# Extracted entries:

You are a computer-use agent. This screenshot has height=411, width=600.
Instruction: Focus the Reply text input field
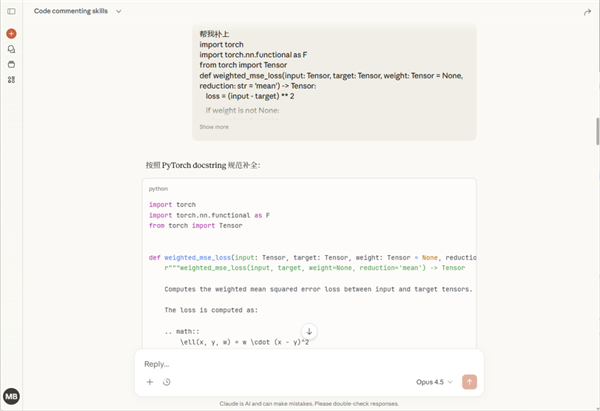pos(300,364)
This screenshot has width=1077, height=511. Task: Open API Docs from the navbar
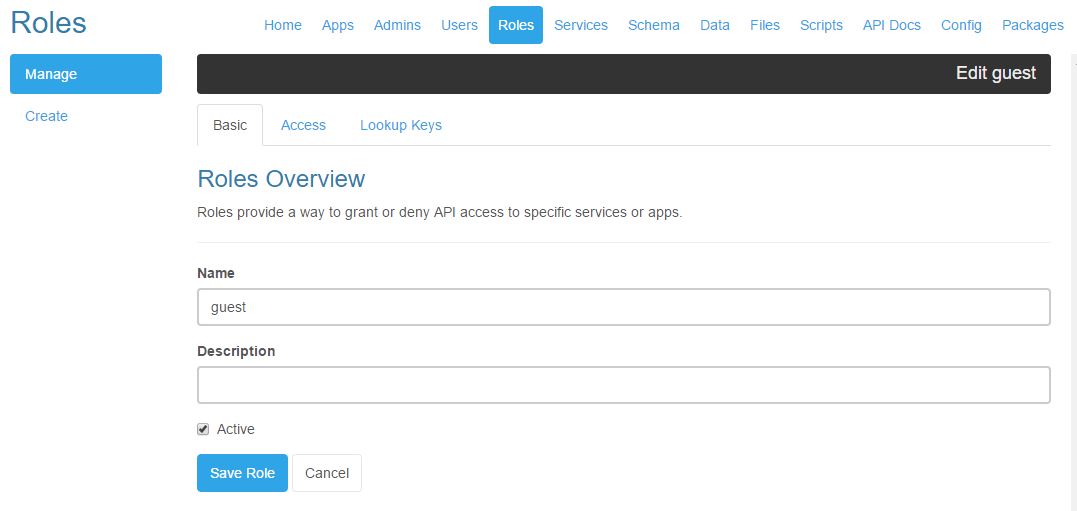[x=891, y=25]
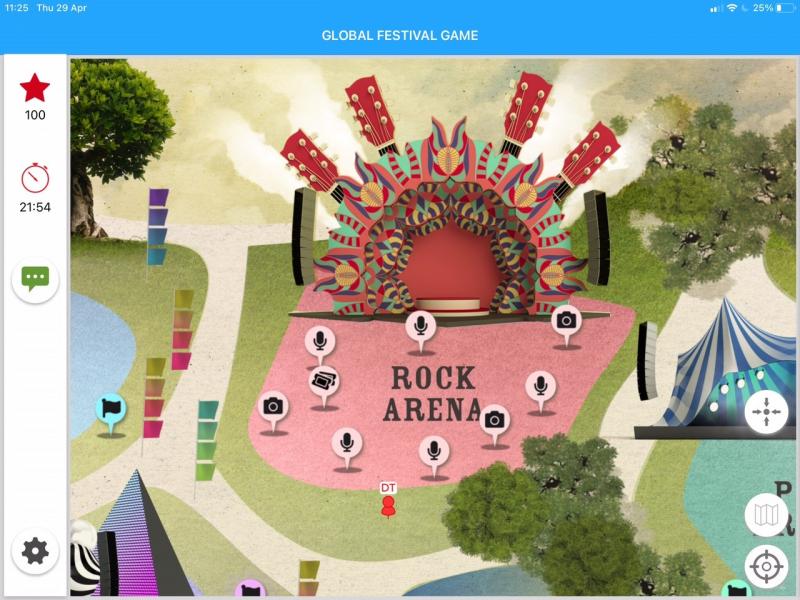Tap the battery indicator in the status bar
The image size is (800, 600).
coord(785,8)
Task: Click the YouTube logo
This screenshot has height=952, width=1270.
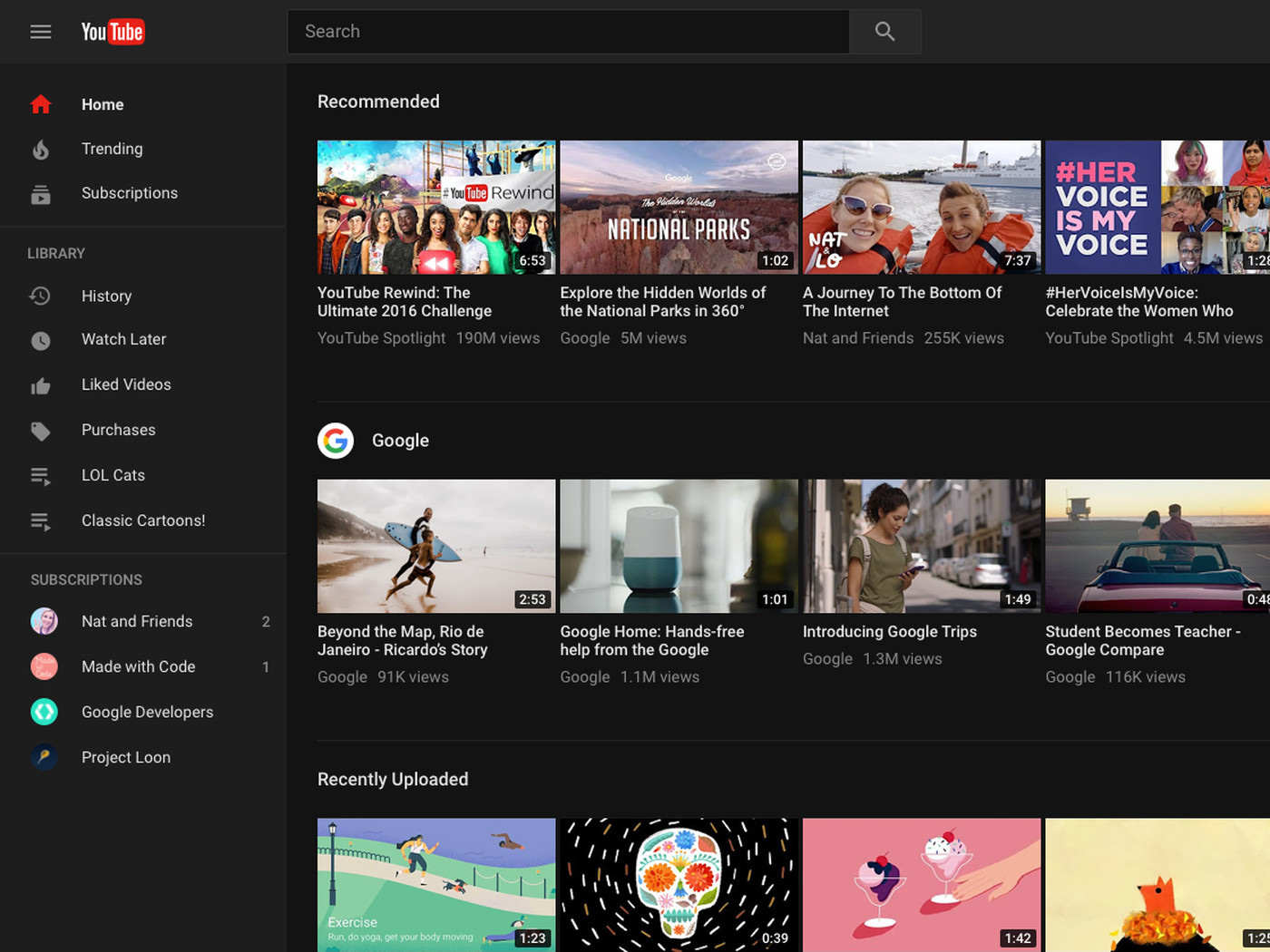Action: pos(112,32)
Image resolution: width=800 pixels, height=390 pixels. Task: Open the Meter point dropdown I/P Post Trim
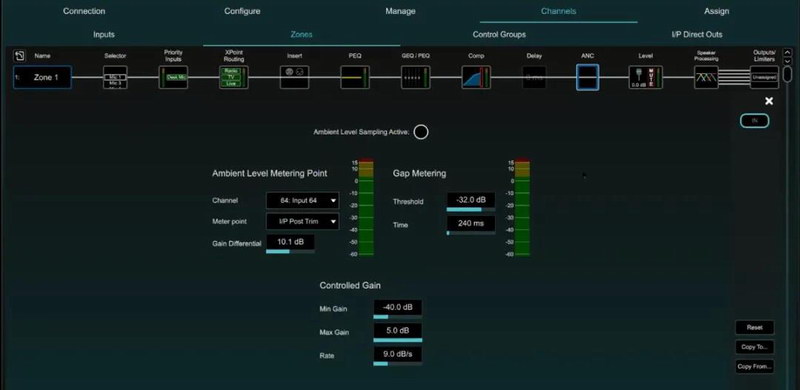[303, 222]
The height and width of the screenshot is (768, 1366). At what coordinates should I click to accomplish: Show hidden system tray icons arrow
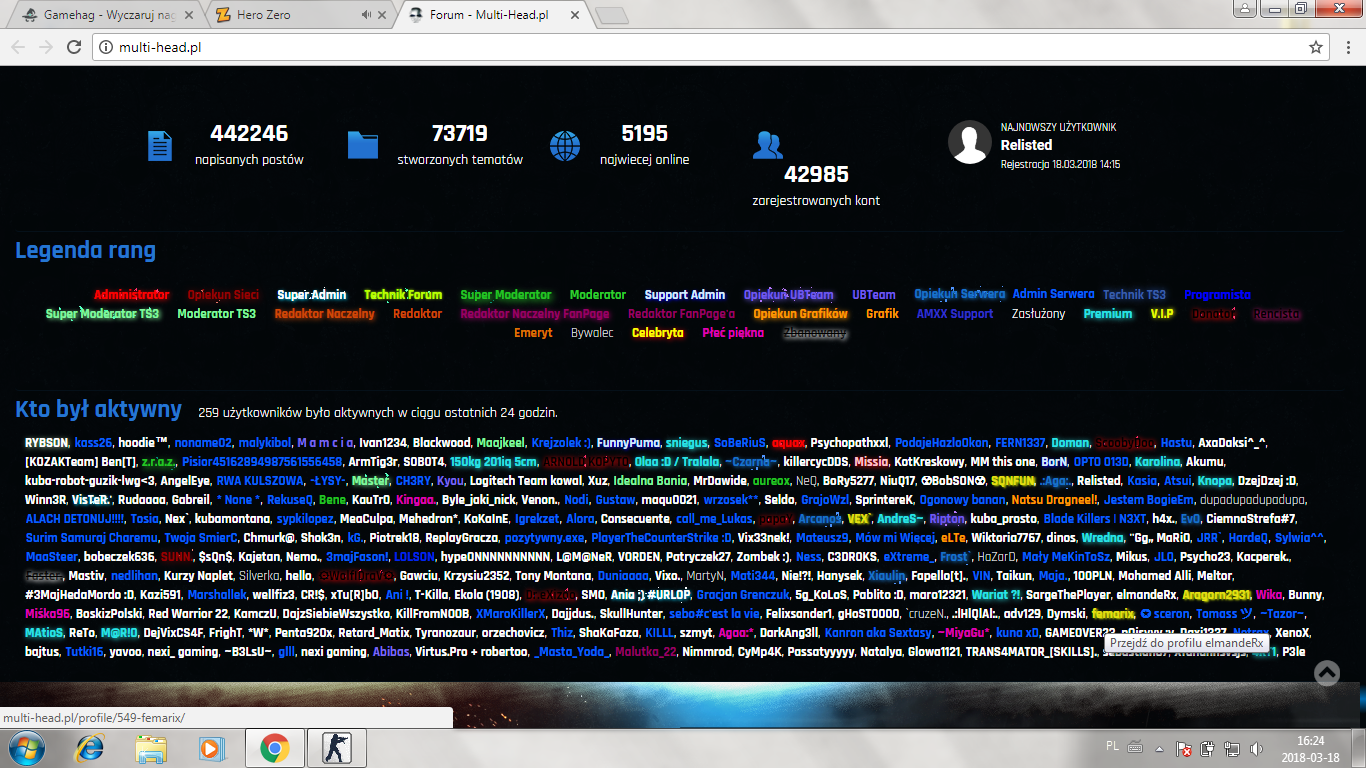1158,748
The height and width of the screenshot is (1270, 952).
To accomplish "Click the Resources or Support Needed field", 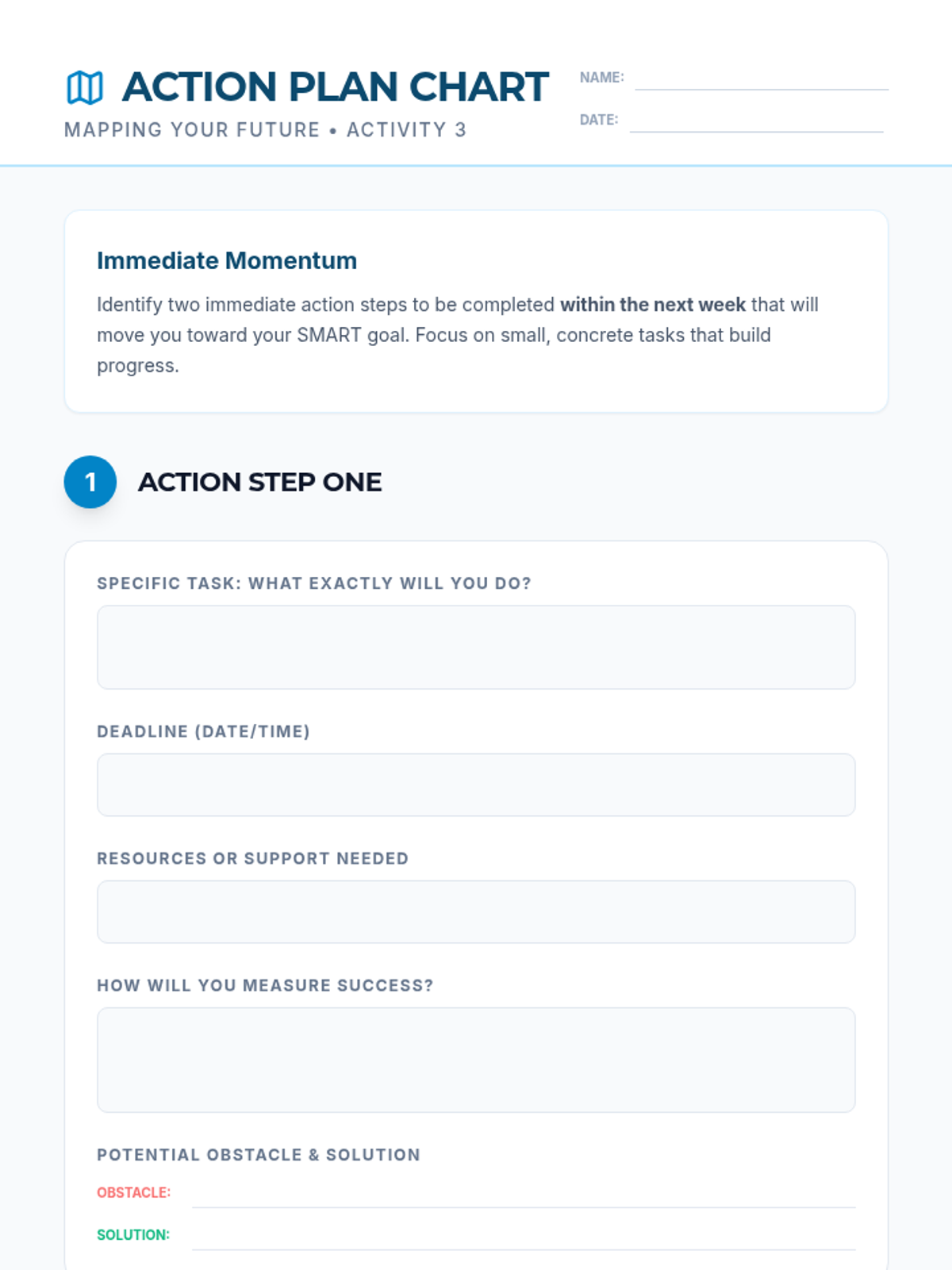I will tap(476, 911).
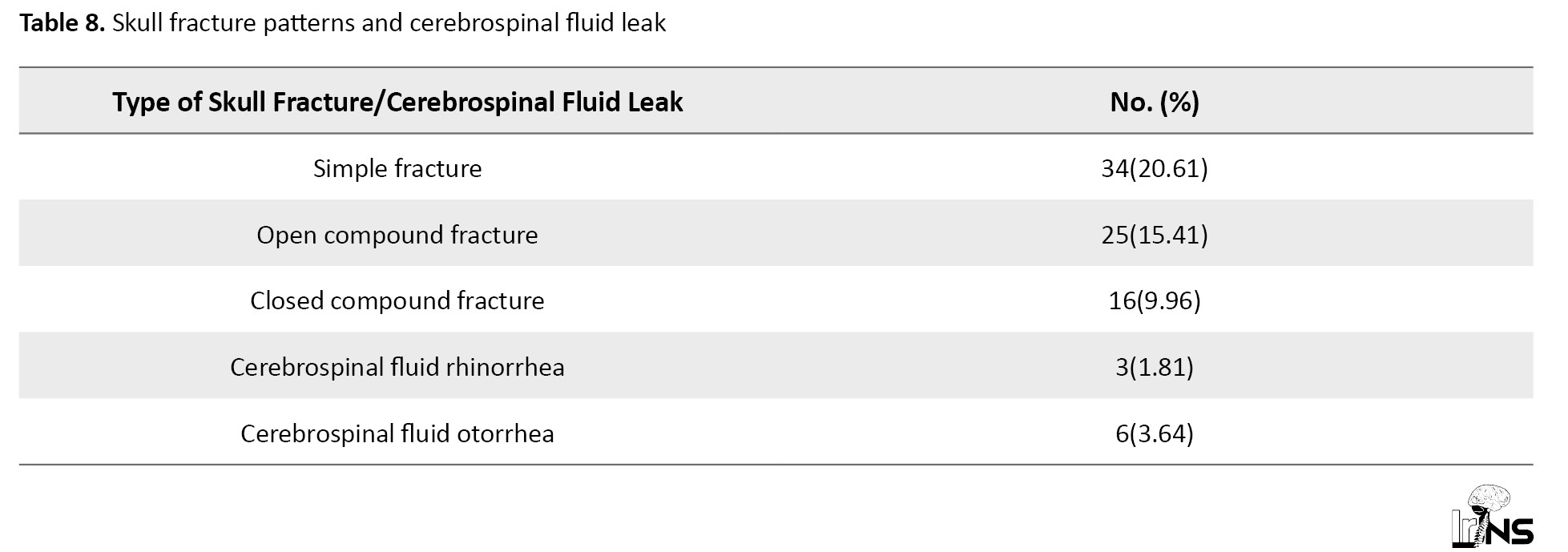Click 'cerebrospinal fluid leak' in the table caption
Image resolution: width=1568 pixels, height=552 pixels.
[537, 23]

# Task to complete:
Leave out the pictures, then repeat the listing above exactly from its first line to the line with "Task: Click the YouTube logo", inclusive.

# Answer space:
You are a computer-use agent. This screenshot has height=411, width=600.
Instruction: Focus the Reply text input field
pos(300,364)
This screenshot has width=1077, height=511. Task: Open API Docs from the navbar
[x=891, y=25]
Tap the battery indicator in the status bar
The image size is (800, 600).
coord(785,8)
Task: Click the YouTube logo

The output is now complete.